Task description: Transcribe the data exactly, pictures excluded.

(Saved entries)
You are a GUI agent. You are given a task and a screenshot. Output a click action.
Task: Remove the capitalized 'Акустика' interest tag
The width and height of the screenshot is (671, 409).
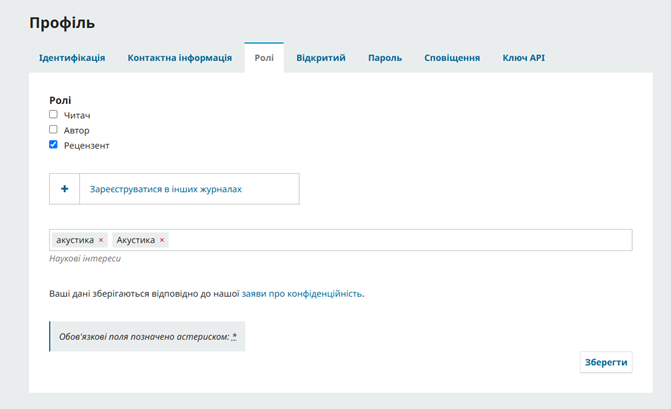(x=162, y=240)
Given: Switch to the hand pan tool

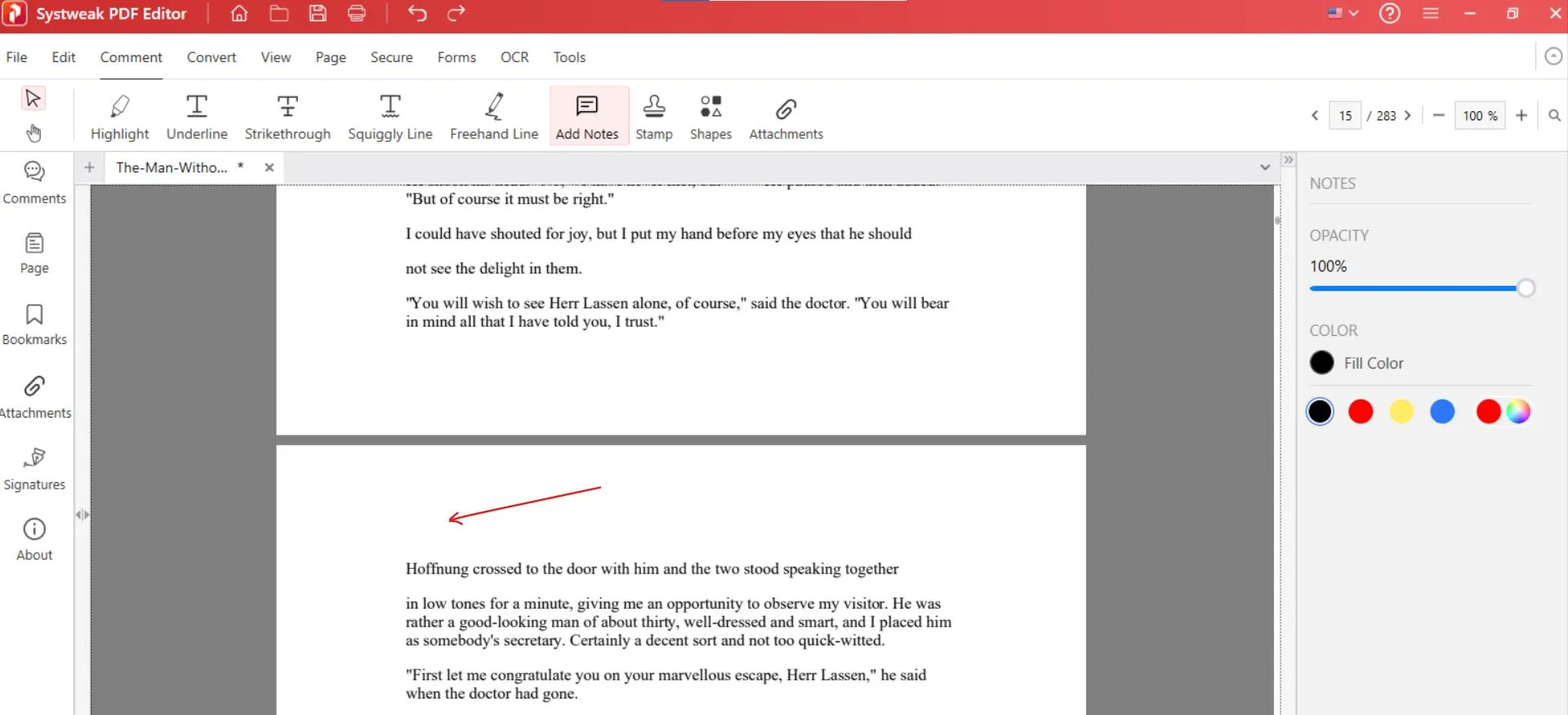Looking at the screenshot, I should point(33,132).
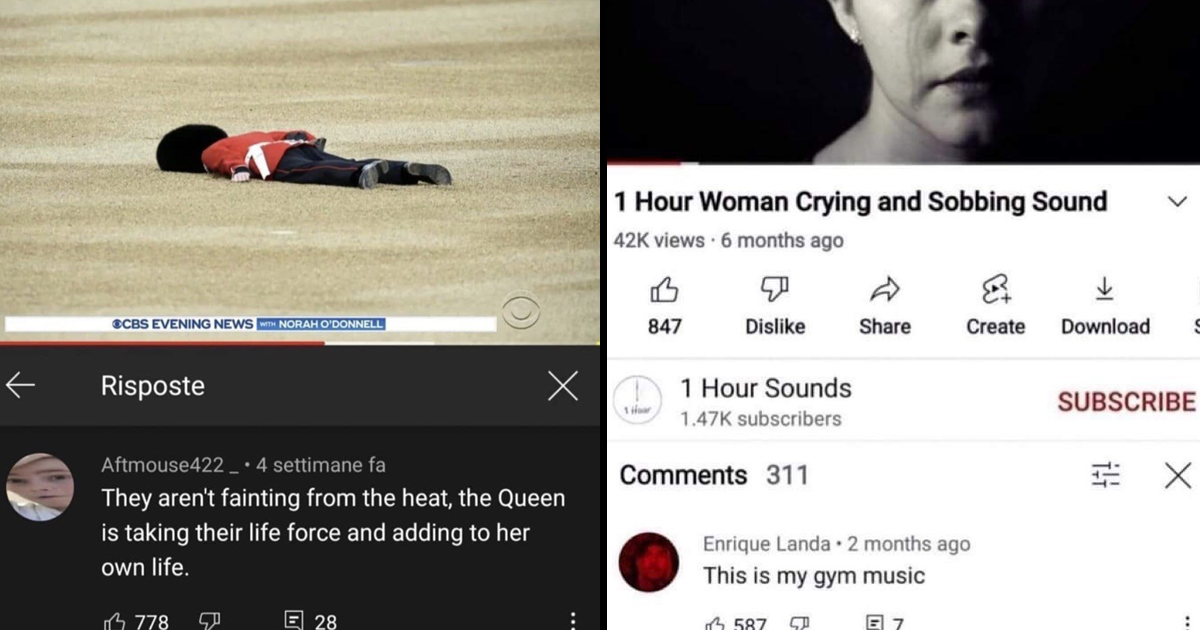Open the 1 Hour Sounds channel avatar
The width and height of the screenshot is (1200, 630).
(x=638, y=401)
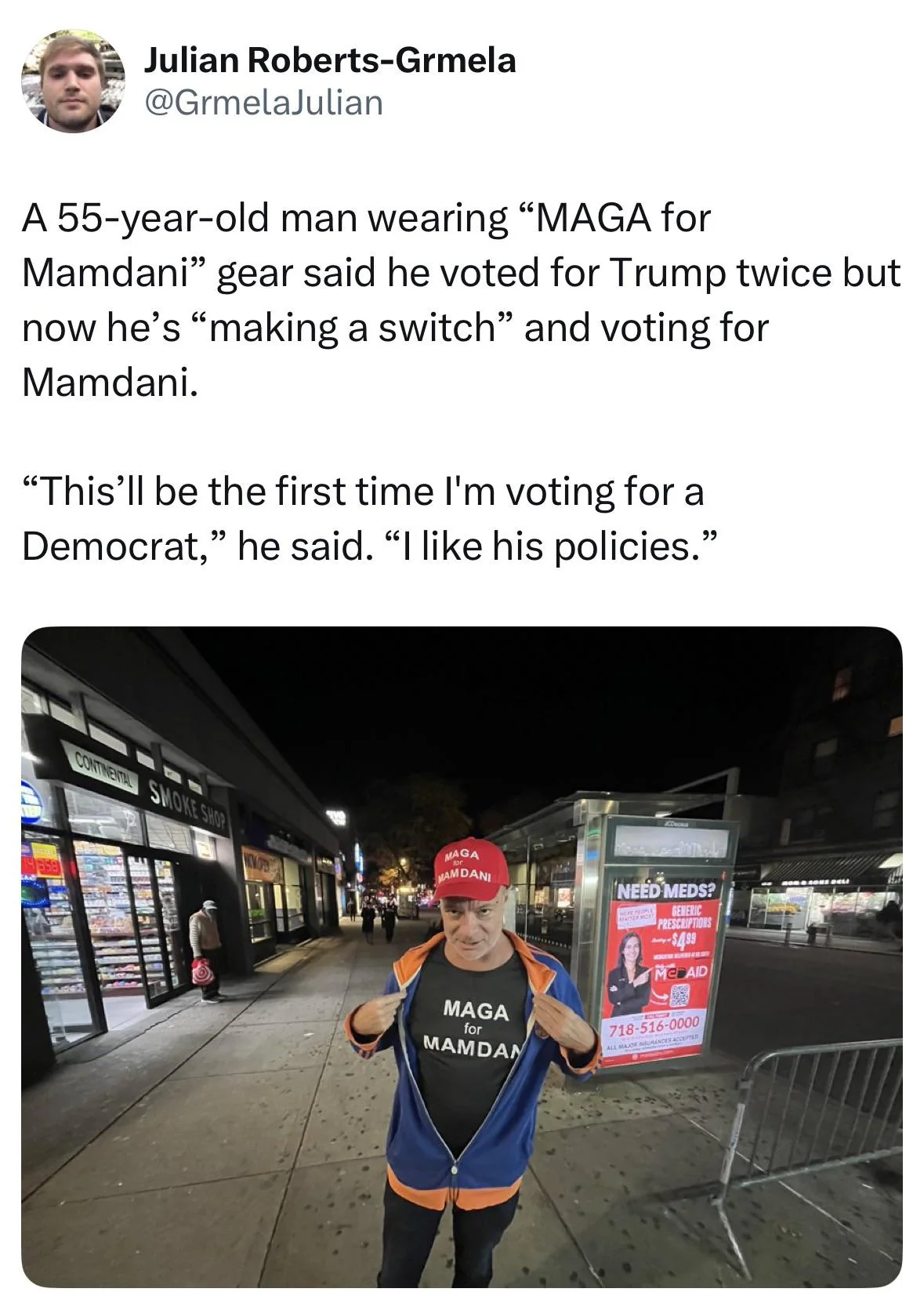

Answer for the task:
You are a GUI agent. You are given a task and a screenshot. Output a click action.
Task: Remove the capitalized 'Акустика' interest tag
The width and height of the screenshot is (671, 409).
(x=162, y=240)
Given: Switch to the hand pan tool

Looking at the screenshot, I should point(33,132).
Open the 1 Hour Sounds channel avatar
The width and height of the screenshot is (1200, 630).
(x=638, y=401)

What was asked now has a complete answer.